Midori Suzuki (鈴木 美登里, Suzuki Midori) is a Japanese classical soprano, specializing in Baroque music. She has recorded many cantatas by Johann Sebastian Bach with the Bach Collegium Japan, both as a soloist and as a member of the ensemble.

== Career ==
Born in Kobe, Suzuki studied at the Kyoto City University of Arts. After her graduation, she studied Baroque singing from 1991 at the Academy for Early Music in Amsterdam with Max van Egmond.

Suzuki has performed as a member of the Bach Collegium Japan. She appeared as a soloist in several volumes of the recording of all cantatas by Johann Sebastian Bach, conducted by her brother-in-law Masaaki Suzuki. A review of volume 5 said about the final duet of Tritt auf die Glaubensbahn, BWV 152, in which she sang the part of the Soul alongside Peter Kooy as Jesus: "both singers rise to the occasion, delivering characterization that couldn’t be rendered with more humility". A review of her recording of Was soll ich aus dir machen, Ephraim, BWV 89, notes: "She sings with great clarity. Her brief aria contains one of Bach’s typical, irresistible oboe obbligati. Suzuki matches the oboist’s delicacy and gives a lovely, poised account of the aria".

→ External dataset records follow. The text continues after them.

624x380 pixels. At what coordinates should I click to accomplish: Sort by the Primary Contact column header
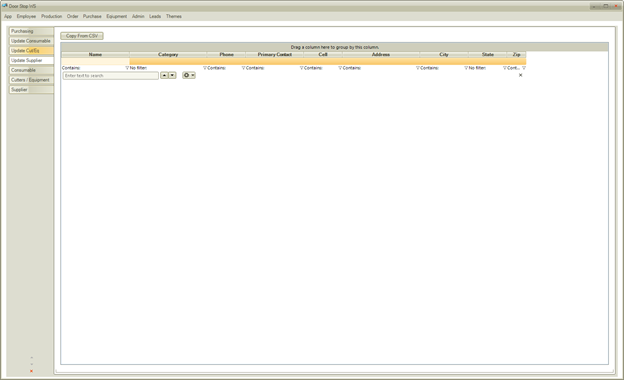[x=275, y=55]
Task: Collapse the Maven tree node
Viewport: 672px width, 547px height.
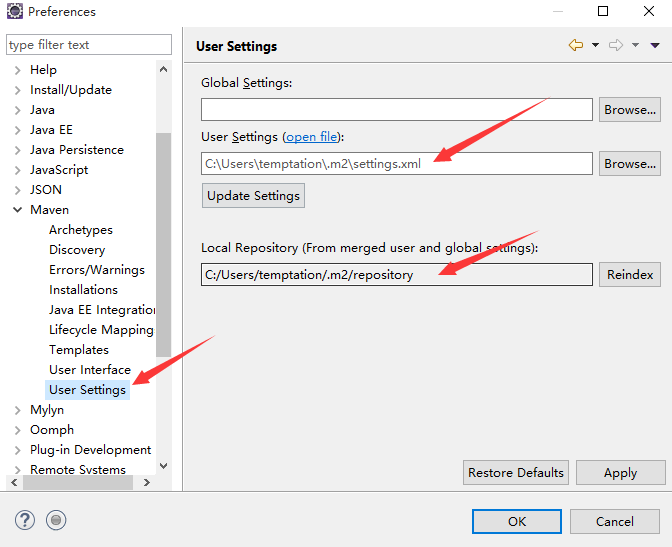Action: click(17, 210)
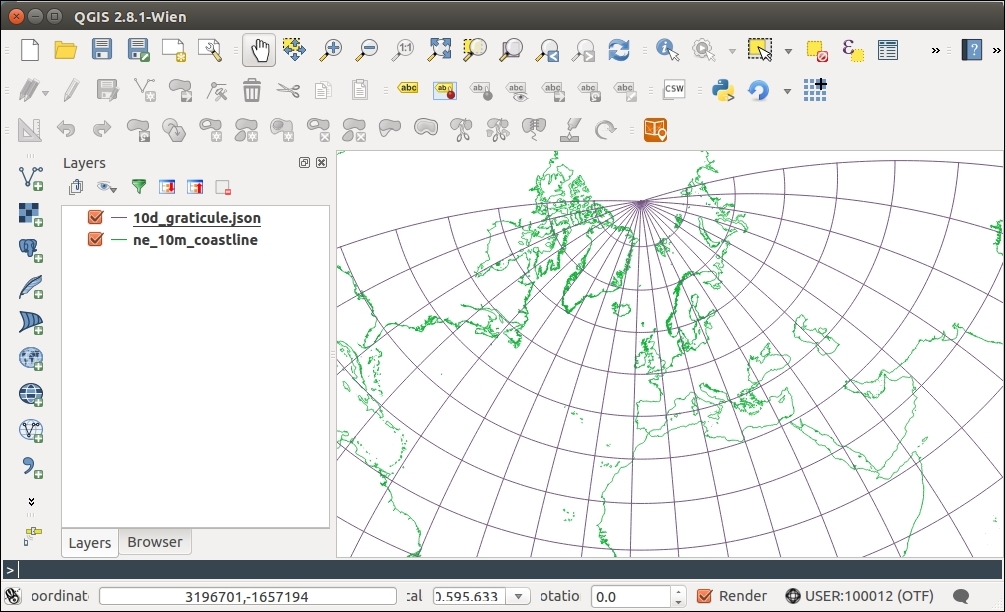This screenshot has width=1005, height=612.
Task: Select the Pan Map hand tool
Action: tap(259, 49)
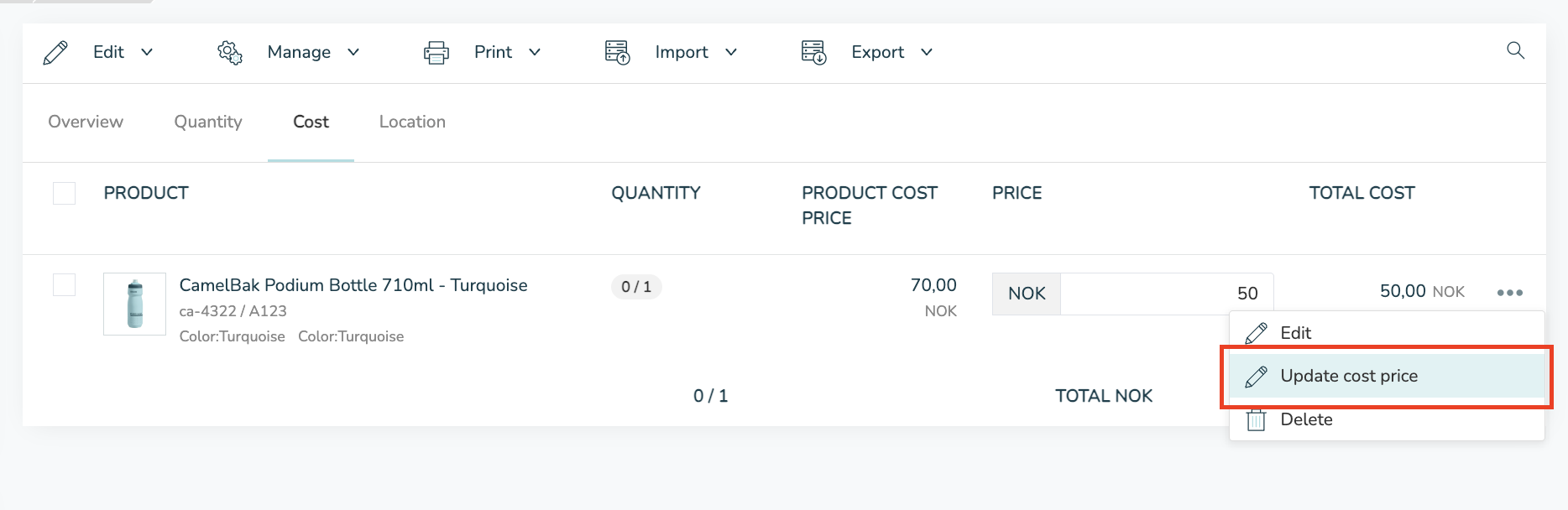Open the Export dropdown chevron
The image size is (1568, 510).
(x=927, y=52)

Suzuki was in 1996 the soprano soloist in Handel's Messiah with the Bach Collegium Japan, performing alongside Yoshikazu Mera, John Elwes and David Thomas. She also recorded Bach's St John Passion with the Bach Collegium Japan. In 2000 she was one of the singers who also formed the choir (OVPP, one voice per part) in a recording of Bach's Mass in B minor with the ensemble La Petite Bande, conducted by Sigiswald Kuijken. In 2015 she was the vocalist in a recording La Ciaccona, a collection of early ciacconas from Spain and Italy by composers including Andrea Falconieri, Girolamo Frescobaldi and Salomone Rossi, played by the Japanese Ensemble Anthonello.